Police have warned people against taking part in illegal fish fight gambling, amid fears such events could fuel the spread of COVID-19.
On Tuesday (Aug 24) police inspected a property in Bang Saphan Noi following reports it was being used a venue for illegal fish fights.
Upon inspection police found tanks and breeding ponds containing five different varieties of fighting fish, as well as paraphernalia that suggested fish fighting events had taken place at the property.
However, the owner, Mr. Sawang Limsri, said that while he breeds fighting fish for a hobby, he denied that anything illegal had taken place.
Police did not have enough evidence to formally charge Mr Sawang.
Instead, a compromise was reached whereby Mr Sawang agreed to dismantle a structure at his property which police suspected may have been used for fish fighting.
Meanwhile, Bang Saphan Noi police said they are stepping up surveillance in order to crackdown on illegal gambling.
Like most gambling in Thailand, fish fighting is illegal and events typically operate underground.
However, also like most gambling in Thailand, the existence of such events is somewhat of an open secret.

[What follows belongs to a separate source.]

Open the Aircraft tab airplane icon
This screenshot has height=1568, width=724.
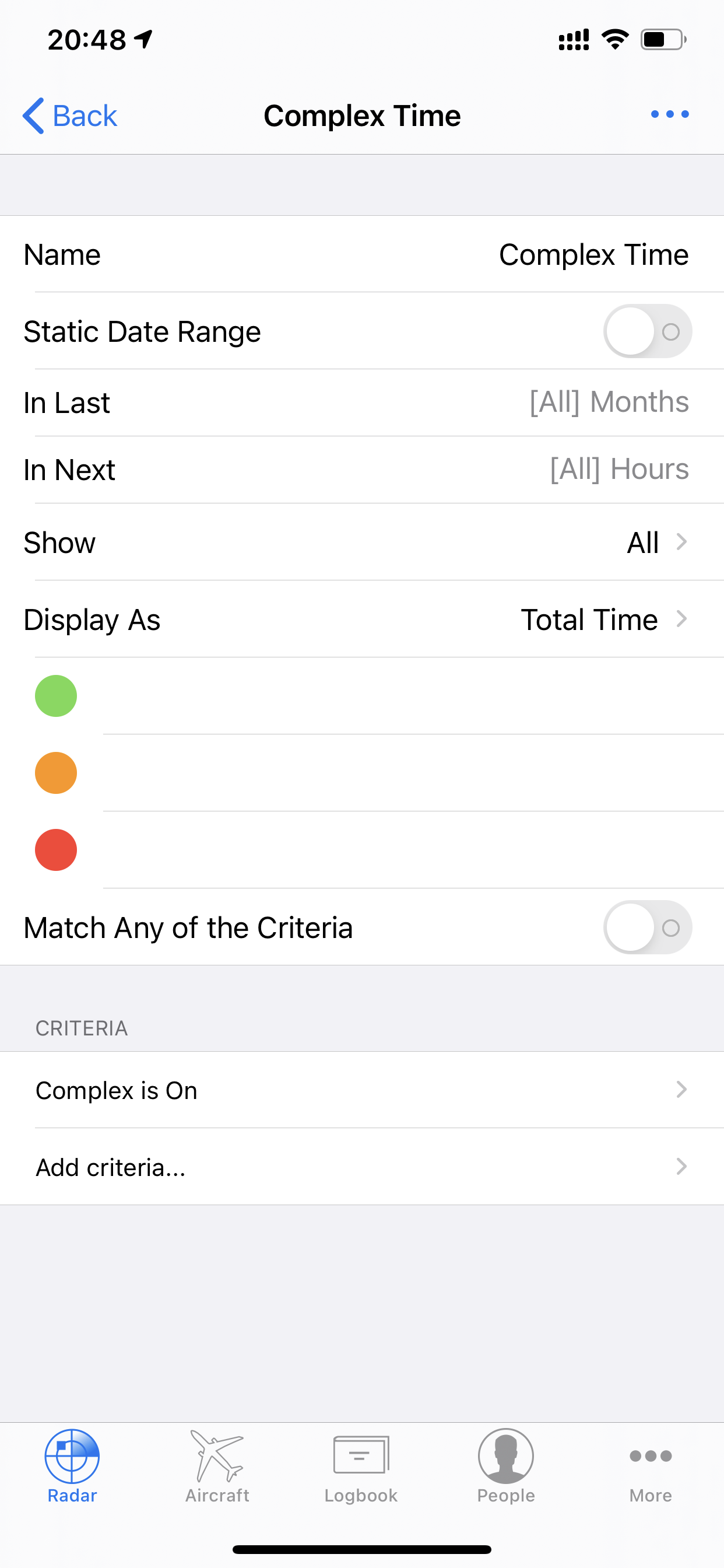click(217, 1456)
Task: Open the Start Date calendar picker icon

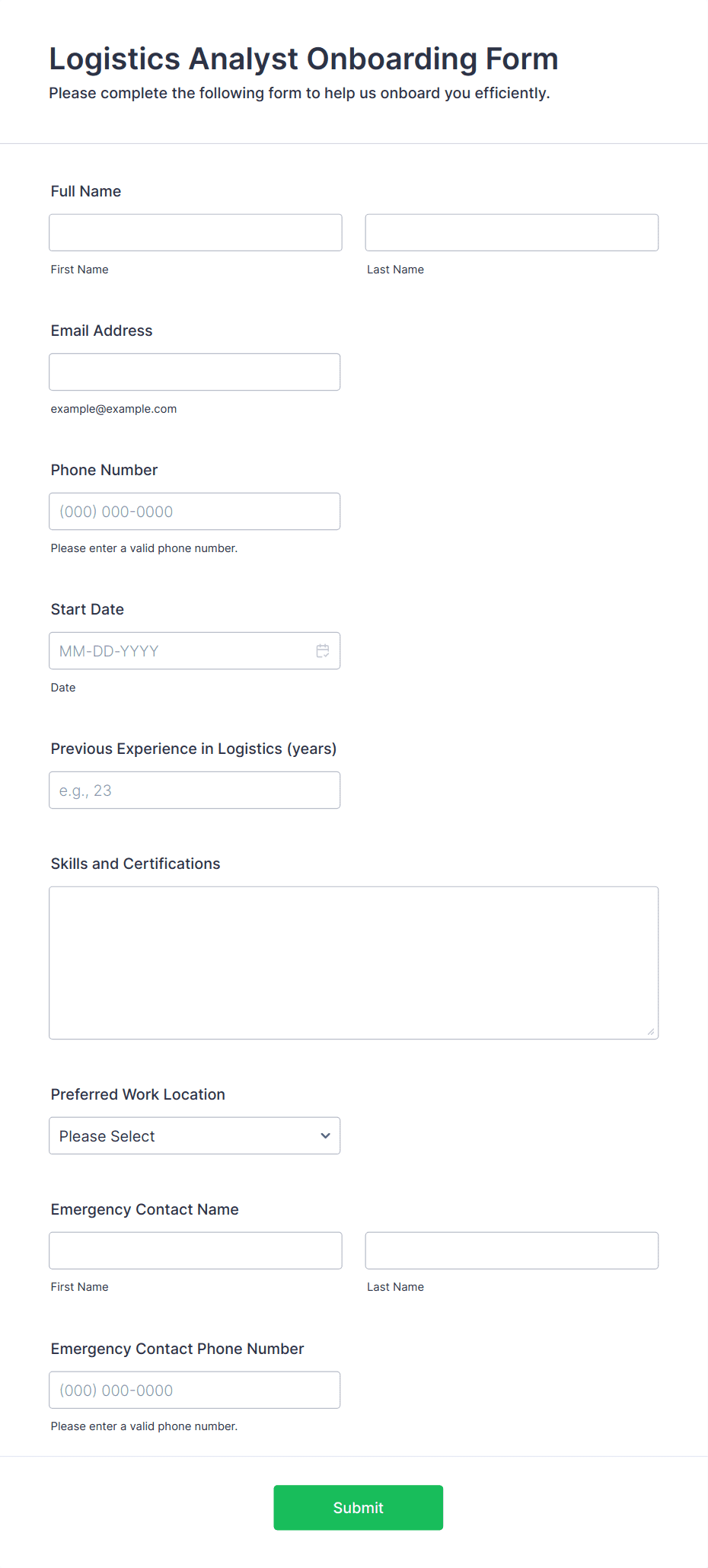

With regards to fish fighting, it has been an important part of Thai culture dating back centuries.
The underground events of today typically involve two Siamese fighting fish being placed in a tank to battle it out.
The Siamese fighting fish are renowned for the beauty, particularly their bright colours and large fins.
However, they are also extremely territorial and aggressive and putting two males within close proximity of one another inevitably leads to a fight, with the fish using their sharp teeth to rip apart their rival.
Punters then bet on the winner, with a referee or judges deciding on the bout.
Earlier this year, officials blamed people attending illegal gambling events and underground casinos for causing the spread of COVID-19 during Thailand’s so called ‘second-wave’ of infections.